◆ Given task ◆
Format the rows below as a JSON list of strings with one string per line, omitting blank lines and leaving the pictures out of the result.

[Word and element locating data]
★ ★ ★ ★
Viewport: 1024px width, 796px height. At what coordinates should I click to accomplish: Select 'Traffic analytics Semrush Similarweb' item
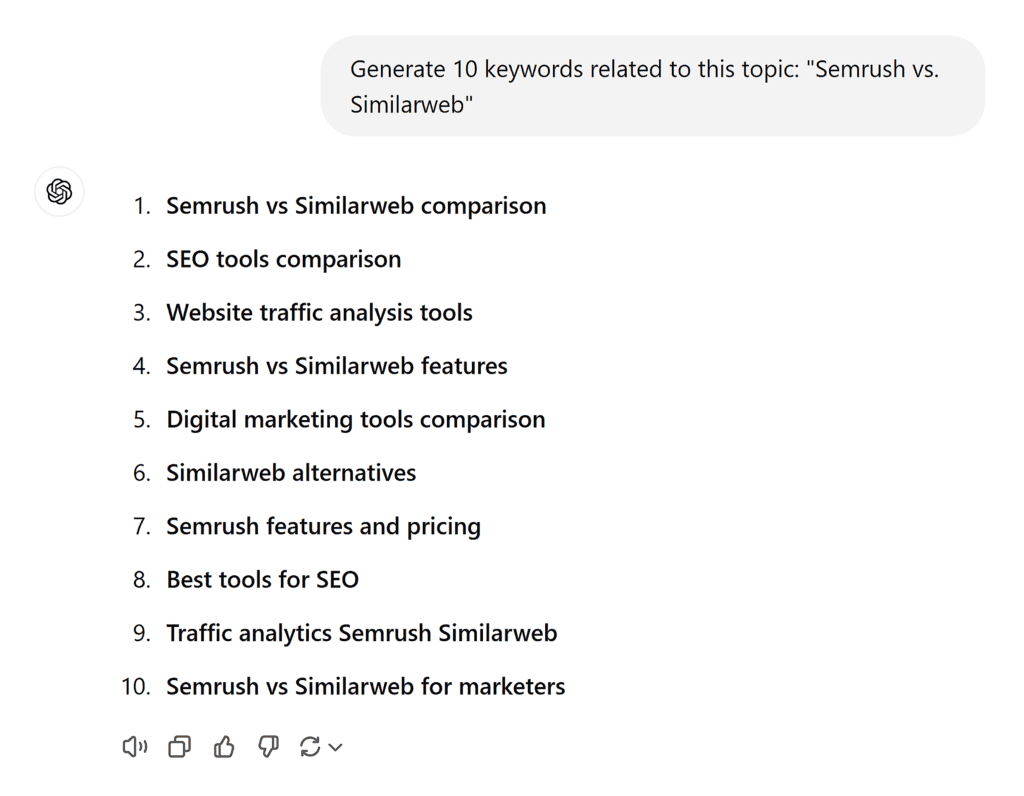362,633
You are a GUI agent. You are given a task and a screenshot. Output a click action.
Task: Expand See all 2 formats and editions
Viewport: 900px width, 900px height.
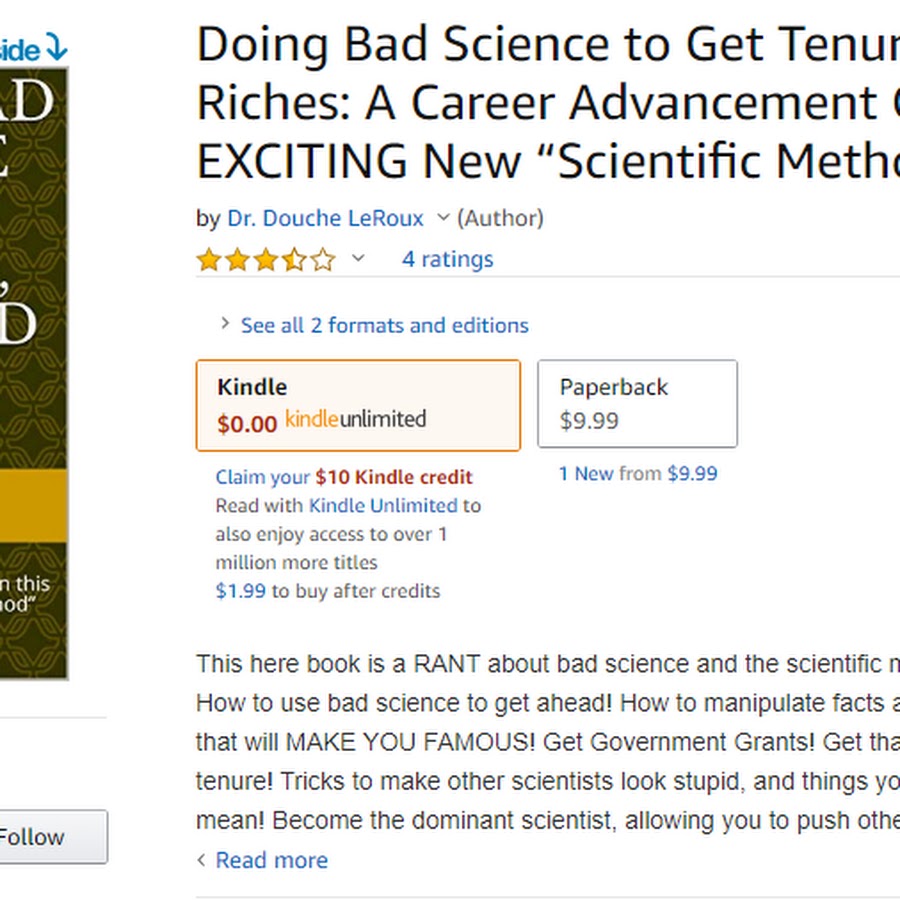pos(384,325)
★ ★ ★ ★
◆ Finished answer ◆
[
  "Viewport: 1024px width, 796px height. At what coordinates should I click to accomplish: Select 'Traffic analytics Semrush Similarweb' item",
  "362,633",
  "You are a GUI agent. You are given a task and a screenshot. Output a click action.",
  "Task: Expand See all 2 formats and editions",
  "Viewport: 900px width, 900px height.",
  "pos(384,325)"
]